- PROBLEM DETAILS -
For the entries below, repeat exactly each line starting with the one that contains "Use the green" and going on through the one that contains "The height and width of the screenshot is (638, 1020).", and no others.

- EXERCISE INPUT -
- - - - -

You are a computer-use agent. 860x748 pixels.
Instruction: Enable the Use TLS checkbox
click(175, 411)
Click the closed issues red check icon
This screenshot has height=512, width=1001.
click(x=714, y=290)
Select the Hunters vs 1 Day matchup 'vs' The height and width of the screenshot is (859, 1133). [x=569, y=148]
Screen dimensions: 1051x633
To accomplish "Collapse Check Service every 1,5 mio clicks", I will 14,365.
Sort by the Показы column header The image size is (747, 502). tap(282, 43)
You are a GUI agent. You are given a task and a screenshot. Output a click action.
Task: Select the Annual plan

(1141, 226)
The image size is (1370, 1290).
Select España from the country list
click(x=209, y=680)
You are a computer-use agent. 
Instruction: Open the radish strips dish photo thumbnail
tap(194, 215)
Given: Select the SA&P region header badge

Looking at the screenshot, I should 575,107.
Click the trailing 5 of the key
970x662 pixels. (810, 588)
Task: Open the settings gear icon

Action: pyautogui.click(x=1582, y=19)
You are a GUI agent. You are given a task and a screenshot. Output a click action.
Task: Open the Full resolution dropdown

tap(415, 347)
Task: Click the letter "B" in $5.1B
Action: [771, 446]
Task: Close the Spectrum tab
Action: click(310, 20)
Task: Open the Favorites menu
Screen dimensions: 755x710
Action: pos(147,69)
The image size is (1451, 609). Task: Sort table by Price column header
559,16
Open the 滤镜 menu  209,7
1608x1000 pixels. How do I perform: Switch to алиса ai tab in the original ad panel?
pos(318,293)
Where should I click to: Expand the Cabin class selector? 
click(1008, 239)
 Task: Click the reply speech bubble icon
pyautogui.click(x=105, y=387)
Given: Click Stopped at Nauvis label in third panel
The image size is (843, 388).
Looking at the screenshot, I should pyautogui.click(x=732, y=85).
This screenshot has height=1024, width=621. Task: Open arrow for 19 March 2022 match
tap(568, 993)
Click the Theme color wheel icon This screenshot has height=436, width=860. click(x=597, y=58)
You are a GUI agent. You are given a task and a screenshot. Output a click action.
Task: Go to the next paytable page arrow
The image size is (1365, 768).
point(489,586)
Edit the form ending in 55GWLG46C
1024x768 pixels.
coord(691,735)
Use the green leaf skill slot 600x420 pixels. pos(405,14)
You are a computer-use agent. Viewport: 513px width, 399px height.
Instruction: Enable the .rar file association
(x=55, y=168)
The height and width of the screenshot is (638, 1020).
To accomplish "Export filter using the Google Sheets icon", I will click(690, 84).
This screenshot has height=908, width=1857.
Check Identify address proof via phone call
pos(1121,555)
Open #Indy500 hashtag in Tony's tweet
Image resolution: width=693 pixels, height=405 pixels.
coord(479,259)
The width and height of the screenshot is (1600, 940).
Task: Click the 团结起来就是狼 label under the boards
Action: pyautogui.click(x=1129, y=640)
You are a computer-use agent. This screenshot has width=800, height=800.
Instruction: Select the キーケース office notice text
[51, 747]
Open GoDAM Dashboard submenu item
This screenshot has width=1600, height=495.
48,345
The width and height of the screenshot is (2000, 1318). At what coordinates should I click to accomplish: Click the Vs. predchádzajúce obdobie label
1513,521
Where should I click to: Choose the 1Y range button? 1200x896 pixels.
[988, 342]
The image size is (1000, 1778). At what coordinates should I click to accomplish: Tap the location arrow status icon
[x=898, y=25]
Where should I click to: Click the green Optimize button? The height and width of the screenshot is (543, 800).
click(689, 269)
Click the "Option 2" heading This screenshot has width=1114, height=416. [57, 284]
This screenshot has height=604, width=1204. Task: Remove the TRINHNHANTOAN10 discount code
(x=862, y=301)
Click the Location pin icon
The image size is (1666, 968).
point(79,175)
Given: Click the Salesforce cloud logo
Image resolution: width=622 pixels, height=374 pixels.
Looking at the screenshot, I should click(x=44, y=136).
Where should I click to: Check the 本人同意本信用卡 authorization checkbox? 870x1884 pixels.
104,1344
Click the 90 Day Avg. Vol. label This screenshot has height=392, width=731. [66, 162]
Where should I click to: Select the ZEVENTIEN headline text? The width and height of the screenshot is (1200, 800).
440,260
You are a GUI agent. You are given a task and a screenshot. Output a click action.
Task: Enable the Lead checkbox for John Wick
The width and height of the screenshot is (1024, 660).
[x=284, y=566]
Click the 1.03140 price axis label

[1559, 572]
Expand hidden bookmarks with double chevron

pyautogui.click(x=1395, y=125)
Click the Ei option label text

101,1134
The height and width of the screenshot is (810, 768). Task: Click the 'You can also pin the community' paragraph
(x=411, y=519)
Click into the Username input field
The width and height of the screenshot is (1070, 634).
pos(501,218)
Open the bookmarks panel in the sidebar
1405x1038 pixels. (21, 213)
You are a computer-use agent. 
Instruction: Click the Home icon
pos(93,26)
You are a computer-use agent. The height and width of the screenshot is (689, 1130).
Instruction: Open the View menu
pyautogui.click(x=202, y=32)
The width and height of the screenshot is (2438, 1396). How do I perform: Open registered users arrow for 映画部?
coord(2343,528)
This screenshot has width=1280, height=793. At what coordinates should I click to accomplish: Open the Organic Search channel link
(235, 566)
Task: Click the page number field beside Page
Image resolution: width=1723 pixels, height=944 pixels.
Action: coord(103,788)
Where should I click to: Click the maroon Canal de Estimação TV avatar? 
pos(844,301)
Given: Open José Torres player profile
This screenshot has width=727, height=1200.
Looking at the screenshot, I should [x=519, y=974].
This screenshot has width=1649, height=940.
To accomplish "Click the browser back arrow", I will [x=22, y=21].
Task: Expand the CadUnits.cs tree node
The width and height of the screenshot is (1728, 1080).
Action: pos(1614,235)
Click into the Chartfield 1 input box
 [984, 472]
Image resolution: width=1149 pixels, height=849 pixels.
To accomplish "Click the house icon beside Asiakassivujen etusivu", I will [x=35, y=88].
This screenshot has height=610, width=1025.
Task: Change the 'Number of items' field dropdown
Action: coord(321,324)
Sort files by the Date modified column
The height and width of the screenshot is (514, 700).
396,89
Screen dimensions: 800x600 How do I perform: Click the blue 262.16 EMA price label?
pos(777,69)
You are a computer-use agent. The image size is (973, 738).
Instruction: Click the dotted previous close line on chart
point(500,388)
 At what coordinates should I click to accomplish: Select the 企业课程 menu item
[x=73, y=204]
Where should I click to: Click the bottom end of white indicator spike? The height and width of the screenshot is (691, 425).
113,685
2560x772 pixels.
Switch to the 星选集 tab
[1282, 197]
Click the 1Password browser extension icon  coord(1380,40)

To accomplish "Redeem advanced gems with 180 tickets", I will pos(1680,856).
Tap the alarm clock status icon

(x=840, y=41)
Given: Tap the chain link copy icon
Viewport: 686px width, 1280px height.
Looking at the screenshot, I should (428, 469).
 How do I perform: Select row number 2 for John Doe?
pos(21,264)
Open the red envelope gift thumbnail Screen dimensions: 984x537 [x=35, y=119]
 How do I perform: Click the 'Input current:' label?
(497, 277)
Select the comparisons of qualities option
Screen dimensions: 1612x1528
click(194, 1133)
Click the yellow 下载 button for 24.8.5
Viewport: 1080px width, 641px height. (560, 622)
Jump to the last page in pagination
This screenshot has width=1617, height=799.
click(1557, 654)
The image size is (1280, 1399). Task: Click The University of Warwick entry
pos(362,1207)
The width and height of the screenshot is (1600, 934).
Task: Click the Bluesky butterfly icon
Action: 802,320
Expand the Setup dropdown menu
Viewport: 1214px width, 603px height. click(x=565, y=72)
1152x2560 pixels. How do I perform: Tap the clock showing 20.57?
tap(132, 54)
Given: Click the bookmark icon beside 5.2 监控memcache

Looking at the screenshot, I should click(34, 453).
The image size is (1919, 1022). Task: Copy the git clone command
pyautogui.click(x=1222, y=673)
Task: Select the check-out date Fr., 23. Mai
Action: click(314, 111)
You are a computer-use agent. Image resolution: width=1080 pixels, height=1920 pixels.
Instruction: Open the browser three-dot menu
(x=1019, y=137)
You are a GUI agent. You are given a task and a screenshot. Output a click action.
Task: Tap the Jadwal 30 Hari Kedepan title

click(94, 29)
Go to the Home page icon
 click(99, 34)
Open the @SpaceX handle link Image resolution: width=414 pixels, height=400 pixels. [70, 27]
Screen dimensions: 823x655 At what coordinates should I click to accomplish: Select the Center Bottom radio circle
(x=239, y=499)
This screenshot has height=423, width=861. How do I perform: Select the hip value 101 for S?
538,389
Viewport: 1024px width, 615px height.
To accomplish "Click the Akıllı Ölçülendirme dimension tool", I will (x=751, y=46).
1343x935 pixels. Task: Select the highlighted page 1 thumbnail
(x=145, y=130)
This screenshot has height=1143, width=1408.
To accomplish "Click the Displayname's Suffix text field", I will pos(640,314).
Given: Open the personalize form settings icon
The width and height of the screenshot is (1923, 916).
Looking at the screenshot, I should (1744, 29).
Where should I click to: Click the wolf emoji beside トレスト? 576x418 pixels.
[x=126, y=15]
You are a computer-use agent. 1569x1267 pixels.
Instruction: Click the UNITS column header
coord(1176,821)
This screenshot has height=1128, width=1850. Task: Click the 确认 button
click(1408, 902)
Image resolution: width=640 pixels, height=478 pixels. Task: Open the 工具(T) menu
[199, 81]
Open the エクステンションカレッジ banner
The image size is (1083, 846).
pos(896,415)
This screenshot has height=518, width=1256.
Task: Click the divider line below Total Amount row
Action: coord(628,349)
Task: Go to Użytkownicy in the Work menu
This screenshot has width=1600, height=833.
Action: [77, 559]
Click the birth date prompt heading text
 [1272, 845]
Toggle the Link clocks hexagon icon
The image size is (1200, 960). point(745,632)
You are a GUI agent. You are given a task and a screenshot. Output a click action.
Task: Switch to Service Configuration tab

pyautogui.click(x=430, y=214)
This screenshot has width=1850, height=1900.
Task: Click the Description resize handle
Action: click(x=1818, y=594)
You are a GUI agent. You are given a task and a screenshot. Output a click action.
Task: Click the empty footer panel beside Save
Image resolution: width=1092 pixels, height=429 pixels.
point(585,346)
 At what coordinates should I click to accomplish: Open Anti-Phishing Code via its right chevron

- - - - -

- WRITTEN ANSWER -
Use the green leaf skill slot 600x420 pixels. pos(405,14)
You are a computer-use agent. Viewport: 513px width, 399px height.
Instruction: Enable the .rar file association
(x=55, y=168)
The height and width of the screenshot is (638, 1020).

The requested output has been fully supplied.